You are about a half mile from my house.

The rut in Matagorda county is underway now.


----------



## rubberducky (Mar 19, 2010)

Well I have seen 5 does and one ok 8 point!! I'm hungry so I need a big doe for the freezer 


Sent from my iPhone using Tapatalk because Reeltime told me to
Rrrrrrrwed


----------



## rubberducky (Mar 19, 2010)

He is a stud of an 8 but young!! Had him with in 10 yards. That puts me up to 12 does and 3 bucks for the morning!!!

Sent from my iPhone using Tapatalk because Reeltime told me to
Rrrrrrrwed


----------



## bluefin (Aug 16, 2005)

This thread has been fun to follow. Maybe cause I wish it were me since I have no where to hunt this year. 
Good luck and hope you bag a nice one!


----------



## rubberducky (Mar 19, 2010)

Well the rain run me off but I seen a ton of deer and I'm looking forward to going back this afternoon


Sent from my iPhone using Tapatalk because Reeltime told me to
Rrrrrrrwed


----------



## rubberducky (Mar 19, 2010)

Wow!! What a roller coaster morning!! 
Started out with some awesome hunting!! Then find out I lose my honey hole place to hunt do to a miss-understanding !! So sad and felling down I load up and headed home. Well once I got home got a phone call and I had I had my place to hunt back!!! Man what a day!!

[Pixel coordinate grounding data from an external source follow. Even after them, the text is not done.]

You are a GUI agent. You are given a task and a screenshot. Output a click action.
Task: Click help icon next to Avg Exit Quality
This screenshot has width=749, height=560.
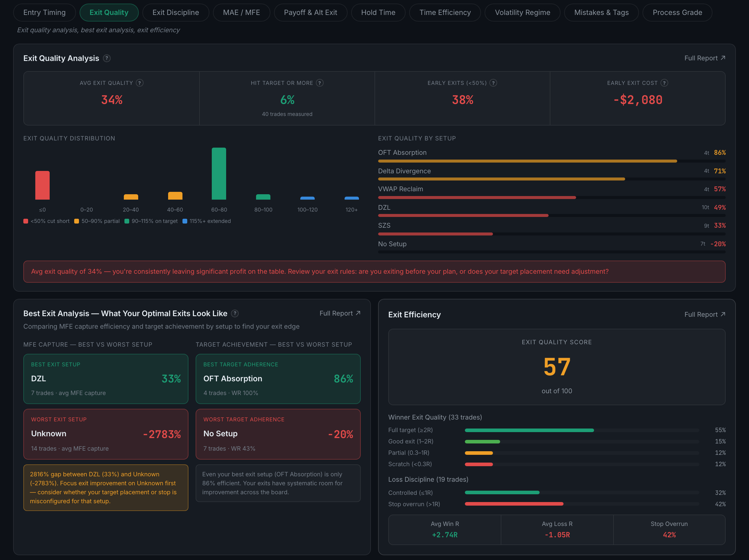point(140,83)
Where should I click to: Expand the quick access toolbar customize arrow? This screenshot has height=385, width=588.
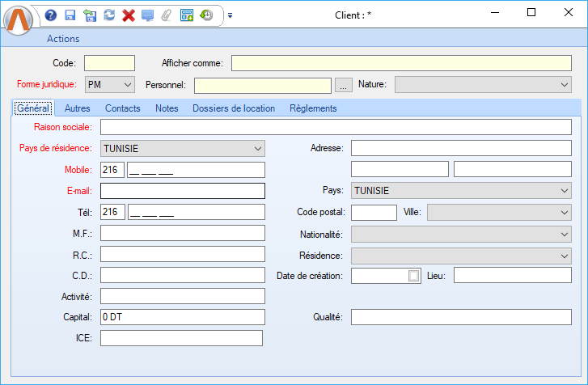(230, 15)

Sent from my iPhone using Tapatalk because Reeltime told me to
Rrrrrrrwed


----------



## Buckerup (Feb 19, 2009)

What? Are you in, or out?


----------



## rubberducky (Mar 19, 2010)

I'm in but it got a little scary lol


Sent from my iPhone using Tapatalk because Reeltime told me to
Rrrrrrrwed


----------



## rubberducky (Mar 19, 2010)

It was a miss understanding but it got resolved!! They are very good people even more so for allowing me to hunt out there that's for sure!!


Sent from my iPhone using Tapatalk because Reeltime told me to
Rrrrrrrwed


----------



## buckwild (Oct 12, 2012)

Good luck!! But dont let too many bucks walk...... You never know, there might be another miss understanding...


----------



## Buckerup (Feb 19, 2009)

OK then, we've got a lot of time invested following this thread, so we'll need frequent updates and pics.


----------



## rubberducky (Mar 19, 2010)

Lol man on my way home after I found out I want going to be going back all I could think about was the nice 8 I let walk and the 13 does and the spike lol.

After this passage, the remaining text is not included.